The fall in oil has smashed the company’s share price, down 14% year-to-date. At Sr30 ($7.97) a share on Tuesday, the company’s equity is trading 6% below its Sr32 per share IPO price.
Investors will still be paid a $75bn dividend, guaranteed at IPO, so in order to help it in this commitment, Aramco said it will drop capital expenditure to $25bn-$30bn this year, from $32.8bn last year. But it will still need a lot of cash to pay its shareholders.
Saudi Arabia had hoped Aramco’s exceptional numbers would be enough to tempt international investors at IPO In April last year. It revealed net profit of $111bn in 2018 from revenues of $356bn.
But international investors expressed concern that the company was too something of a Saudi Arabia policy tool rather than a business run purely for commercial interest. Indeed, a 1.5% free-float means that Aramco’s private investors have little to no say in the company’s operations.
No one knows when Russia and Saudi Arabia might come to an accord, but the longer the dispute goes on, the longer Aramco will be engaged in activity that hits its own bottom line.

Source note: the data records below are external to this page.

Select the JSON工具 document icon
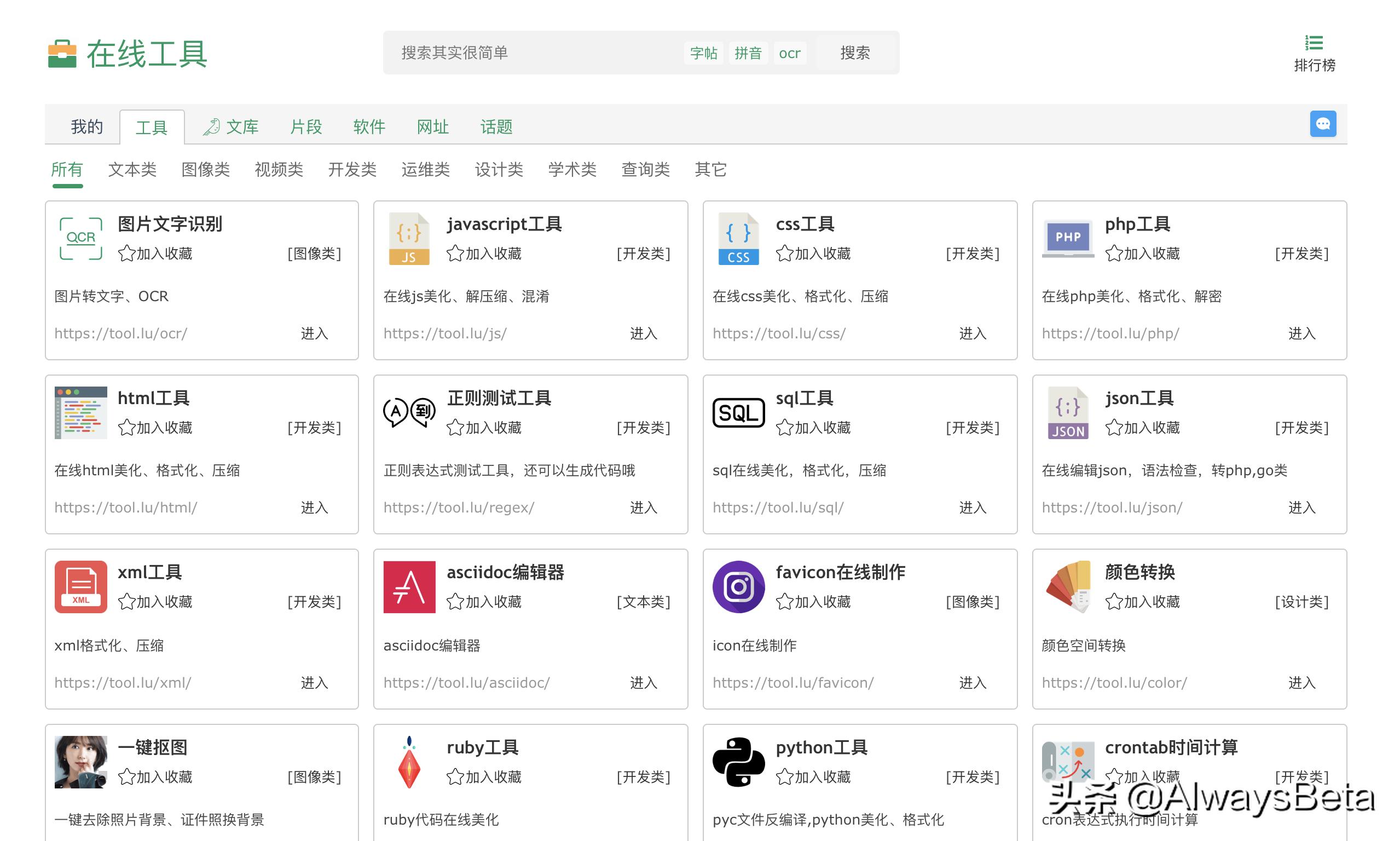This screenshot has width=1400, height=841. (x=1068, y=413)
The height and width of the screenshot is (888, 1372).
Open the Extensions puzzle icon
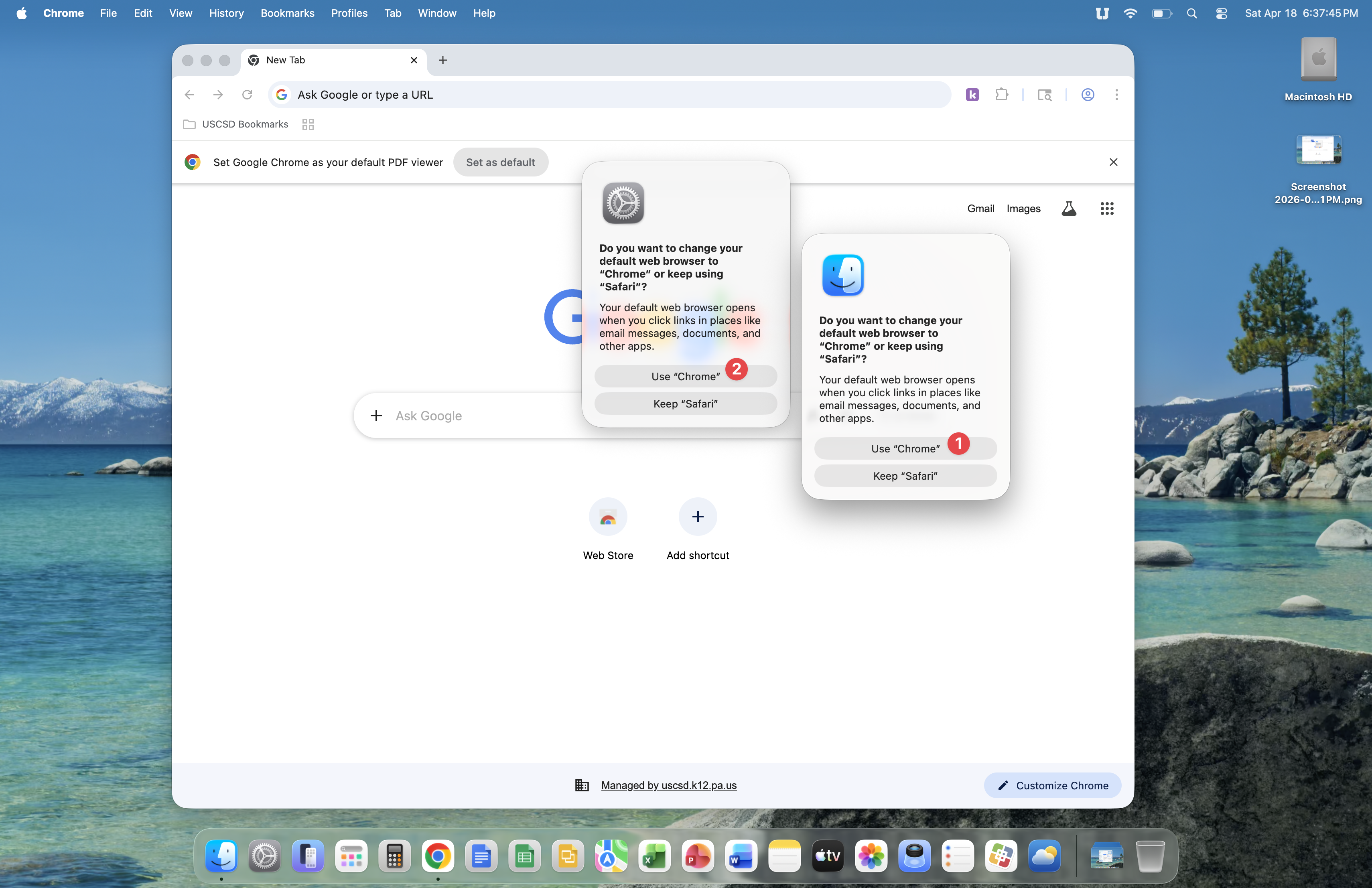(x=1002, y=95)
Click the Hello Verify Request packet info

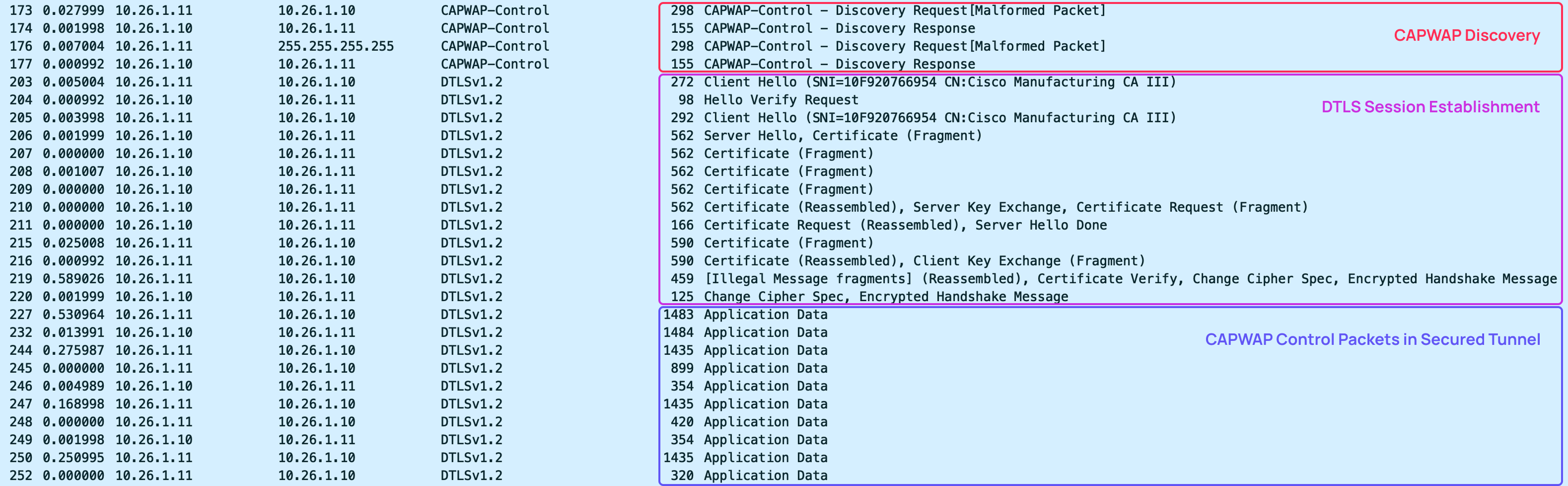(781, 100)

Buyers who feared that Aramco was merely an arm of the state, rather than an independent oil company, may feel justified in their decision to boycott the IPO when the company refused to pay the discount they demanded.
"It is a complete mess and I'm glad we didn't get involved," said an equity investor at a tier one asset manager who had engaged with Aramco on the IPO. "It absolutely shows we were right to demand a risk discount."
All recent evidence shows that Aramco is not allowed to behave anything like the private company it is supposed to be.